__WORK ITEM__
Could you filter the data below down to the lines that hold the word "agent"?

__PROVIDED MATERIAL__
####################
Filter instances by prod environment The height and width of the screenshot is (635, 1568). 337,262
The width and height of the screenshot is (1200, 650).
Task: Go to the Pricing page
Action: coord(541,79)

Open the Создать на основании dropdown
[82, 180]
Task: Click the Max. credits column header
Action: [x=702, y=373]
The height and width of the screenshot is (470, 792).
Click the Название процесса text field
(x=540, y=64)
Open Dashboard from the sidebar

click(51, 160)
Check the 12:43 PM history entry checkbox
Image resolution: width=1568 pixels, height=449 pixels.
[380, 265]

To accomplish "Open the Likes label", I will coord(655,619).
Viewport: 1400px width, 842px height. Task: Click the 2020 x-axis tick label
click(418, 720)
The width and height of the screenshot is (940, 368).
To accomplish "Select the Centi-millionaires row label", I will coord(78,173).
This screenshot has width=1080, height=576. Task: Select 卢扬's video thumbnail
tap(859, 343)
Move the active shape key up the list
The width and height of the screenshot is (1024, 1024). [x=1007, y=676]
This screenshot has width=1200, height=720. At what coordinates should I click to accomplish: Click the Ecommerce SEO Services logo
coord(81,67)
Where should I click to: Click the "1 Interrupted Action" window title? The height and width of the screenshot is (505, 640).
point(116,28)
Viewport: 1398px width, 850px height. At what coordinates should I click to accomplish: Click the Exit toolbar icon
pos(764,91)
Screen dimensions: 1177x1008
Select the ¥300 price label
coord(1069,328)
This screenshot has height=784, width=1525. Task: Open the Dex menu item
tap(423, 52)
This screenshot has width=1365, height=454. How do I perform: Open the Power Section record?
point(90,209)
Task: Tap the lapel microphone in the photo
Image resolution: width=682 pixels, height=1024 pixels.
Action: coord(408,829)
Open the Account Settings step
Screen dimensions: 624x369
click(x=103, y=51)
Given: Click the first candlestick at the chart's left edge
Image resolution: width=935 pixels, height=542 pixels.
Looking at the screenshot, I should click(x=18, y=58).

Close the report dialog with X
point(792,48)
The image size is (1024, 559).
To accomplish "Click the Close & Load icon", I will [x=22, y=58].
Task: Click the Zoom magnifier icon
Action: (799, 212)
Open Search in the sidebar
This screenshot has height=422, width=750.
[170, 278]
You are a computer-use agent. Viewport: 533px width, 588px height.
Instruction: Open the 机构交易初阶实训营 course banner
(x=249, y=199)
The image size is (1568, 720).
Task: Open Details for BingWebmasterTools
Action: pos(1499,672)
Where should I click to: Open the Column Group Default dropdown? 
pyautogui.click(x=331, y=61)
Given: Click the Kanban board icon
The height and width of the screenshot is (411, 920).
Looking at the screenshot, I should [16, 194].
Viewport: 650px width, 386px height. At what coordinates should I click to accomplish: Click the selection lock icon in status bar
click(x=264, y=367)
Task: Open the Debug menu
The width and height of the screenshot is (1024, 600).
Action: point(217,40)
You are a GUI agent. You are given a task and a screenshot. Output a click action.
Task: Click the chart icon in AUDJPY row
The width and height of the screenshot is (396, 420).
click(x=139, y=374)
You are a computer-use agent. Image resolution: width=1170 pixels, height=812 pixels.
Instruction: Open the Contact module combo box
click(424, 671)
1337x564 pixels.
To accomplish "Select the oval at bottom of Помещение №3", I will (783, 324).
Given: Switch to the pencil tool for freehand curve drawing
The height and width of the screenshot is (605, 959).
####################
__OUTPUT FOR THIS TASK__
You are a computer-use agent. Viewport: 533px width, 588px height.
You are a GUI agent. You are given a task and a screenshot. Output a click action.
You are a computer-use agent. Image resolution: width=1170 pixels, height=812 pixels.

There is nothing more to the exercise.